▸ Problem details
Report each line of the data that includes the word "René".

::: Input data :::

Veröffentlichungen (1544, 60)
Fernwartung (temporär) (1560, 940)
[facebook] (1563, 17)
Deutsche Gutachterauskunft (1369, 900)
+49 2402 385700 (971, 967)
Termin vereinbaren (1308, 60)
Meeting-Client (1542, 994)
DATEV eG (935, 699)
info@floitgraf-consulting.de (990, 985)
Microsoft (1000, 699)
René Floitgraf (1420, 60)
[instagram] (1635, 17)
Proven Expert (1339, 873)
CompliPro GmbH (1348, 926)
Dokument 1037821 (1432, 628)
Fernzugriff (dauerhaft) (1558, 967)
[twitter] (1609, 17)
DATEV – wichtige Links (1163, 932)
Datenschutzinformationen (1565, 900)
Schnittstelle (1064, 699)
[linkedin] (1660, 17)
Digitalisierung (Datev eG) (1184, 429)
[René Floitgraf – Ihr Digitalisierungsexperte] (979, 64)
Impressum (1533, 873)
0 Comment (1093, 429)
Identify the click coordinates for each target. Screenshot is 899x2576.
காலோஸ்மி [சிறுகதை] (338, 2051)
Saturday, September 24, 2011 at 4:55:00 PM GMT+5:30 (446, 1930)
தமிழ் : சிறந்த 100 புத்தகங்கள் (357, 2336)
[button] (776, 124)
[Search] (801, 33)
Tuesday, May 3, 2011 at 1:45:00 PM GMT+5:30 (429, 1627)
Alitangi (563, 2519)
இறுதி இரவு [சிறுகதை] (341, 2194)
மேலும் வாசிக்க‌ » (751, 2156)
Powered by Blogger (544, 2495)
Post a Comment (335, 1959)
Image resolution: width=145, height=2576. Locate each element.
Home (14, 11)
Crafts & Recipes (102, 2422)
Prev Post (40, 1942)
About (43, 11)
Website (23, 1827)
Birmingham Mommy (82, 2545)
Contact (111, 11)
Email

:::

▸ Response to this exercise
René Floitgraf (1420, 60)
[René Floitgraf – Ihr Digitalisierungsexperte] (979, 64)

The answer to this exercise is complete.